Choose My Adventure: EVE Online is already a bad time


I knew there was a reason I wasn’t looking forward to this one.

I’ve dipped my toes into this piranha pool before. I first played EVE Online during Apocrypha, and came back to the game a while later when it went free-to-play. Now, I’m back in and already I’ve made a terrible mistake, and for a little while there, I wasn’t sure how to correct course.

My return flight went well enough, with a very guided tutorial that got me in to the basics of the game. I have to say that this new user experience is a lot better at layering on the basic systems of how piloting a ship in EVE works, though it also does teach you to orbit targets to engage — something that, as I understand, is bad practice. I’m unsure of a good alternative, frankly. As far as I was shown, you click to move in this game. I despise click to move in a 2-D plane, so doing so in 3-D is a fresh form of hell.

Also, the AI that guides you along is just a smug jerk.

That said, I followed through, got some ISK, and even was able to competently fly some missions on my own. In fact, things were looking up in terms of basic confidence level. It was on my second ever mission, though, that it got bad.

The objective seemed clear enough like other missions: warp to an area, take out some enemies, and head back to my Agent in order to rake in the reward. Warping to the location I had to go to, however, aimed me at a couple of acceleration gates. I’m not unfamiliar with how these things work, but it wasn’t immediately clear which of the two gates I should choose. So, on a 50/50 shot, I chose one. And I chose poorly.

Almost immediately, I was beset by a couple of enemies who made quick work of my doofy little Ibis. As good as the tutorial was, it didn’t really put me into a position where I had to figure out how to escape danger. The instructions I had received were more about engaging, not disengaging. So, without any sort of real way of knowing how to get away, I was reduced to a simple little pod.

It was at this point that I stopped to get my bearings and assess what went wrong.

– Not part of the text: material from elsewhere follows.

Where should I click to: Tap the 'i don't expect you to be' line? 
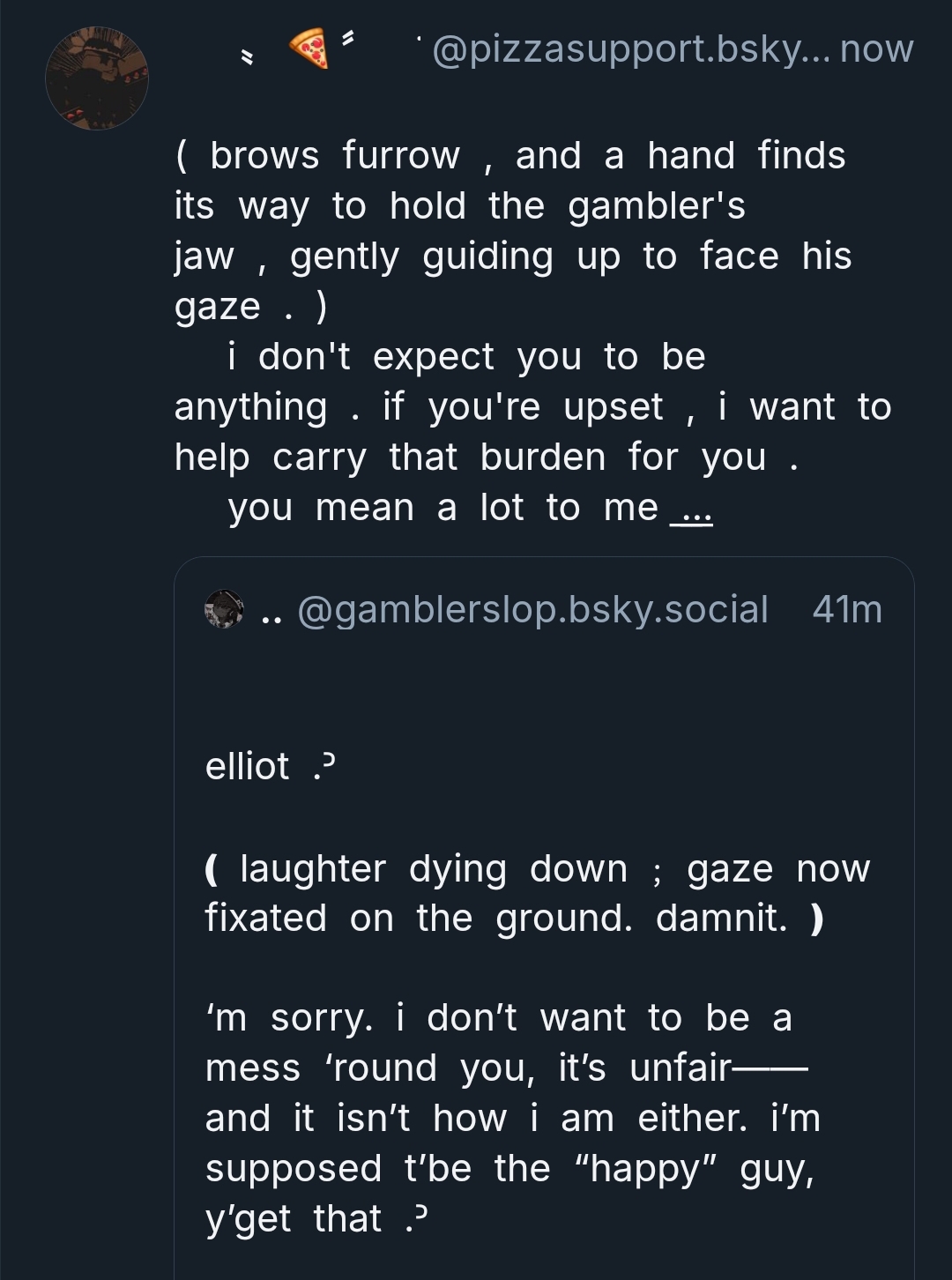[x=465, y=357]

After all, this game is very much about getting back up after being knocked down, right? It was then that I noticed, in a corner of my screen that I don’t really look at, I saw a UI element that told me which acceleration gate to use. Strike one.

With that knowledge, I decided to head back to the station I came from and see if I could recover my exploded ship. For some insane reason, I had thought that the starter ship was already insured. I know about insurance. I’m keenly aware that insuring your ship is the first thing that should be done. I know that flying anything anywhere always carries the risk of having it lost. But this time, for reasons that I can only explain as part assumption and part stupidity, I didn’t actively check if my starter ship was insured.

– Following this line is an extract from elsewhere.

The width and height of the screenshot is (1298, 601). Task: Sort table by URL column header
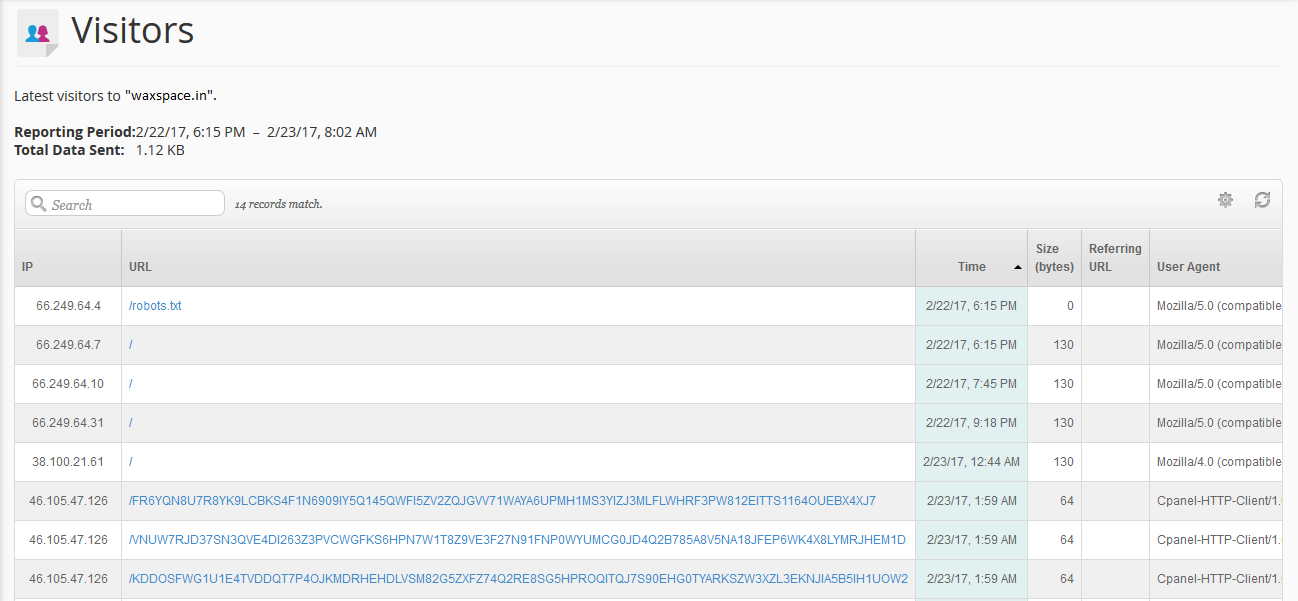140,267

As far as I could tell, I wasn’t. I was, presumably, left without a ship. Strike two.

Alright then, I think to myself. I’ll just repurchase another Ibis. They appear to be cheap, and I had made a whole big chunk of ISK from tutorials, a mission or two, and from refining scrap metal and selling the resultant item. Easy. I paid close attention to the fact that the Ibis I purchased was two jumps away, so I elected to head out in my little pod and make way.

…except for some reason, I wasn’t allowed to make way. The window where my ship was located even had a “Set Destination” button on it, but no destination appeared to my autopilot or to my navigation overview. I was utterly and completely lost, puttering around outside of a station in a pod, pushing buttons to see if I could make things happen. And I couldn’t.

Strike three. I’m out.

I, effectively, engineered my own demise here, and while I admit it was my own dumb fault a lot of the time, I also feel this just illustrates the relationship I have with EVE Online in general. There’s this sense of a force that repulses me from the game. Something astrological or maybe even aetheric that tells me to keep away. A polar opposite that ensures I’m unable to connect with the game. This could very well be my shortest CMA column yet. But the easy thing to do is quit, and I’m going to give it another shot.

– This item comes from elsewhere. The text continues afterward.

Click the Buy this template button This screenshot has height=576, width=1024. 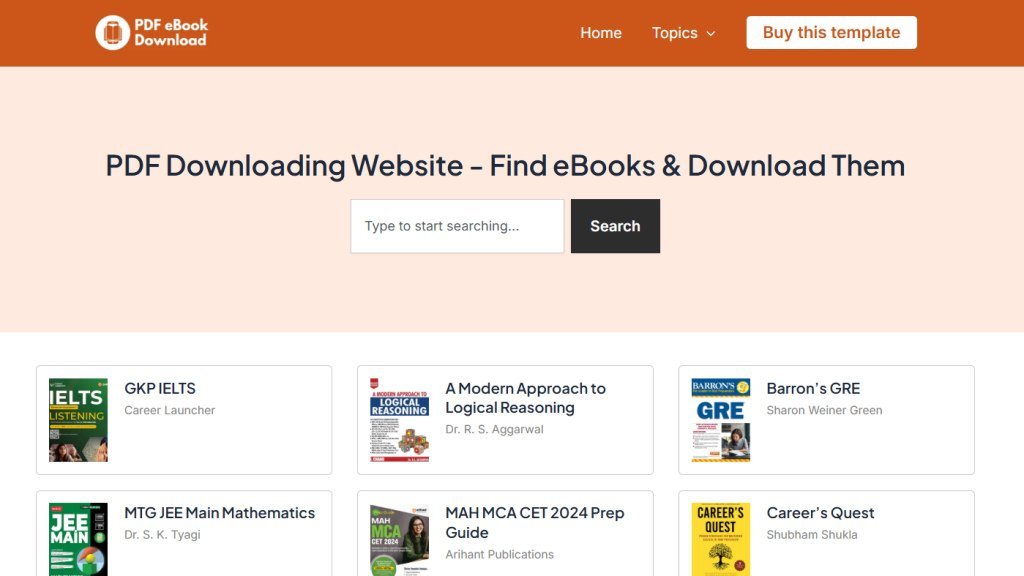[831, 33]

A moment away from the frustration did get me to realize how to get to an Ibis, so I’m back in business once more. But before we continue on, there is one poll question that came to mind as I stumbled my way along. By the end of the tutorial, I was guided towards several career path NPCs, but I also have to admit that more time doing missions might be more prudent. On top of that, there was the old classic Cash for Capsuleers in-game email that I remember from my first ever flight in New Eden. So I suppose that’s the poll for this week. I recognize I’m effectively asking a similar question as last time, but clearly I need the guidance.

Which direction should I follow in order to progress?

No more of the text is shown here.